Ford gibt Entwicklung doch nicht auf
Manche Entscheider dachten schon an eine Einstellung – aber Ford gibt die Entwicklung seiner Zukunfts-Elektronik-Architektur doch nicht auf. Allerdings gibt es anscheinend massive Änderungen.
Ford hat sein Programm zur Entwicklung eines vollvernetzten Fahrzeugs (FNV4-Programm) massiv geändert, Reuters hatte mit Berufung auf Insider sogar von einer Einstellung des Projekts berichtet. Ford widerspricht allerdings dieser Darstellung. Konzern-Verantwortliche hatten mehrfach die Wichtigkeit des FNV4-Programms für den Wettbewerb mit Elektroautoherstellern wie Tesla betont. Für Ford-CEO Jim Farley und seinen Stellvertreter, den ehemaligen Apple- und Tesla-Manager Doug Field hatte das Projekt immer strategische Priorität. Farley hatte Field mit der Fertigstellung von FNV4 beauftragt – nach Angaben von Reuters hat Field im Jahr 2024 15,5 Millionen Dollar (aktuell umgerechnet zirka 13,64 Millionen Euro) verdient.
Die Gründe für das plötzliche Beinahe-Aus sollen explodierende Kosten und Verzögerungen sein.

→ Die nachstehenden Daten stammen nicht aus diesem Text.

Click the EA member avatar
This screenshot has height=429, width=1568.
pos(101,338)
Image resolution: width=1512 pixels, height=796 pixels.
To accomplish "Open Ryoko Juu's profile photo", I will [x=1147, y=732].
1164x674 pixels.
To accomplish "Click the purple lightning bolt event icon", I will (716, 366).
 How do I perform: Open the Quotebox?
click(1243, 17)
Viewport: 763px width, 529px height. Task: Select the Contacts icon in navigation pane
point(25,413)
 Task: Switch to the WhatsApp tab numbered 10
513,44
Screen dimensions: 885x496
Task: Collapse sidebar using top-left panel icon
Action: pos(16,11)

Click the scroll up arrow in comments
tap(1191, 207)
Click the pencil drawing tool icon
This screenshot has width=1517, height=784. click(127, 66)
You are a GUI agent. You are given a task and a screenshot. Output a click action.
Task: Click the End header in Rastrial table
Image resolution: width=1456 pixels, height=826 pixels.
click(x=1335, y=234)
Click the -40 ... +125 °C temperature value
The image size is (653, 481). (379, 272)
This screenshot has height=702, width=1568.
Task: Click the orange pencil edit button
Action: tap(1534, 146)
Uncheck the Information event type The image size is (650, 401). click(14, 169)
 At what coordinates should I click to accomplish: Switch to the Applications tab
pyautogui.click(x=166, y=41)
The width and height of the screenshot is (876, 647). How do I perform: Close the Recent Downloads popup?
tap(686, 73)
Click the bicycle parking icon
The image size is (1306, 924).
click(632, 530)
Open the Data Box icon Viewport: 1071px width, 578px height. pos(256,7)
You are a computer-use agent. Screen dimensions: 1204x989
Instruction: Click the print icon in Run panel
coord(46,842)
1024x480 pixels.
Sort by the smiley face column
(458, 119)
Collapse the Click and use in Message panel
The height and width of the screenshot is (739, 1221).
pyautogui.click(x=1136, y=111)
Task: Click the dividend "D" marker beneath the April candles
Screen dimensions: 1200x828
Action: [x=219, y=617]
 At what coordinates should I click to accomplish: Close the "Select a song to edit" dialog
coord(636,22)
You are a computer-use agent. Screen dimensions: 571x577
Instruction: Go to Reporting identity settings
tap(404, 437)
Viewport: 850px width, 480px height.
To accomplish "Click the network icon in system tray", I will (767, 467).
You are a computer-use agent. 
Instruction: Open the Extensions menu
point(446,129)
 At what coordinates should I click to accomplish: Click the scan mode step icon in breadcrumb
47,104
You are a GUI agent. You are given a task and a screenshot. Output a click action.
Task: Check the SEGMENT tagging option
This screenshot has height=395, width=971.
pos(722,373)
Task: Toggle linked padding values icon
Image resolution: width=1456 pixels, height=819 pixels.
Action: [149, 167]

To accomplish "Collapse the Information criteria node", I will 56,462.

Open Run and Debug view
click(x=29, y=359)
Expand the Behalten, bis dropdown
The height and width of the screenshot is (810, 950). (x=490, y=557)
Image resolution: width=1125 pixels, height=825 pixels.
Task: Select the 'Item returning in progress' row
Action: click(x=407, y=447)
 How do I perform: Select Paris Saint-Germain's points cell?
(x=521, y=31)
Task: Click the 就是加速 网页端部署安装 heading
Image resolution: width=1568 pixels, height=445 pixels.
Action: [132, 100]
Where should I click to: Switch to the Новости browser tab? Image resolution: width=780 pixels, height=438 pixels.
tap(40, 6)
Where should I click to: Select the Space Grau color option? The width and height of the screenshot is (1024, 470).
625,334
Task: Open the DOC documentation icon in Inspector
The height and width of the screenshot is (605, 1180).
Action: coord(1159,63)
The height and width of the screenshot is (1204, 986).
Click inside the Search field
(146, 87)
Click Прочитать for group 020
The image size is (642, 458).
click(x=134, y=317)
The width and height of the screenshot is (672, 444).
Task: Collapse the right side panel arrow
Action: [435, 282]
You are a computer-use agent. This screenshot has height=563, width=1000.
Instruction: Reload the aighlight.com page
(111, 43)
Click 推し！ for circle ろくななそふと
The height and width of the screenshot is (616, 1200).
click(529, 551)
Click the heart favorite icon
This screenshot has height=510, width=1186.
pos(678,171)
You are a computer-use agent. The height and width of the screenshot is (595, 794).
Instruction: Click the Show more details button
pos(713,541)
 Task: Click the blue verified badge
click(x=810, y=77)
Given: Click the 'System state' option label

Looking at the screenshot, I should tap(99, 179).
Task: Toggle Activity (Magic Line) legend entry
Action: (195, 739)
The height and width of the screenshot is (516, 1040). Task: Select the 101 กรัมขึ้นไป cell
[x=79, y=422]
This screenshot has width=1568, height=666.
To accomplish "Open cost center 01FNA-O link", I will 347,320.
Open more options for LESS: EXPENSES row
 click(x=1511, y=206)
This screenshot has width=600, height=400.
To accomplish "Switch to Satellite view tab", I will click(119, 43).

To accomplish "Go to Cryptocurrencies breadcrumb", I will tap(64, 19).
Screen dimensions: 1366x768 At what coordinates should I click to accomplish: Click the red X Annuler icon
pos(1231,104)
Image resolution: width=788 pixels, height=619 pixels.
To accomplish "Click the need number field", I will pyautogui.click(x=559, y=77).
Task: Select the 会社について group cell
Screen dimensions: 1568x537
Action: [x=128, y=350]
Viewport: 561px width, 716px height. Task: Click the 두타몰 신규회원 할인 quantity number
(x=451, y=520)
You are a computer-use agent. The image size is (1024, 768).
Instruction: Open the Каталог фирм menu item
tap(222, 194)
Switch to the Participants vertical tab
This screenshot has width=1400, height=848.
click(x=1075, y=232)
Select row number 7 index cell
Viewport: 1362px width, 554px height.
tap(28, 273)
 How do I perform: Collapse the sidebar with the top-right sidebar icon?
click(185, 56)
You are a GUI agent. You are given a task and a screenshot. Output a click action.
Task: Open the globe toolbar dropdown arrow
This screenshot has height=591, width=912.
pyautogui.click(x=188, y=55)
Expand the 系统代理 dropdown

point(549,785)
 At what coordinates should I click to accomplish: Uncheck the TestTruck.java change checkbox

Im Vergleich zu Start-ups, die ihre Software von Grund auf selbst entwickeln, müssen sich etablierte Autohersteller mit den verschiedenen Softwarecodes ihrer verschiedenen Zulieferer auseinandersetzen. Jim Farley bedauerte im Juni 2023 im Podcast "Fully Charged": "Wir haben rund 150 dieser Halbleitermodule im ganzen Auto. Das Problem ist, dass die Software von 150 verschiedenen Unternehmen geschrieben wird, die nicht miteinander kommunizieren. Obwohl Ford draufsteht, muss ich mich an den Zulieferer Bosch wenden, um die Genehmigung zur Änderung der Sitzsteuerungssoftware einzuholen." Mit der Integration der verschiedenen Softwarecodes in das Gesamtsystem tun sich die klassischen Autohersteller wegen der hohen Komplexität schwer. Das FNV4-Programm soll in den Bereichen Elektroautos und Software 2023 maßgeblich zu den 4,7 Milliarden Dollar (4,14 Milliarden Euro) und 2024 fünf Milliarden Dollar (4,41 Milliarden Euro) Verlust beigetragen haben, die Ford eingefahren hat.
Kooperationspartner könnte helfen
Jetzt sollen immerhin die bisher aus dem FNV4-Projekt gewonnenen Erkenntnisse noch in die Weiterentwicklung der aktuellen Softwareplattform fließen. Dafür ist aktuell ein in Kalifornien ansässiges sogenanntes Skunkworks-Team zuständig. Skunkworks-Teams sind kleine, manchmal geheime Teams innerhalb einer größeren Organisation, die mit einem hohen Maß an Autonomie arbeiten, um innovative Projekte zu entwickeln. Gegenüber Ford Authority betonen die Ford-Verantwortlichen jetzt, dass man zunächst eine eigene separate Architektur für kommende kostengünstige Elektrofahrzeuge entwickle. Und FNV4 sei nicht gestrichen, man bündele nur die Erkenntnisse für eine künftige vereinfachte Elektronik-Plattform. Dafür migrieren Ford-Spezialisten nun FNV4 (Modulsoftware und deren Steuerung von zentralen Standorten aus) und die Arbeiten, beispielsweise an kabellosen Updates (OTA – over-the-air), auf eine gemeinsame Architektur. Dabei soll eine zentrale Software die verschiedenen Steuerungs-Softwares koordinieren. Diese Software rolle man dann sowohl für Elektro- als auch für klassische Verbrennungsmotor-Modelle aus.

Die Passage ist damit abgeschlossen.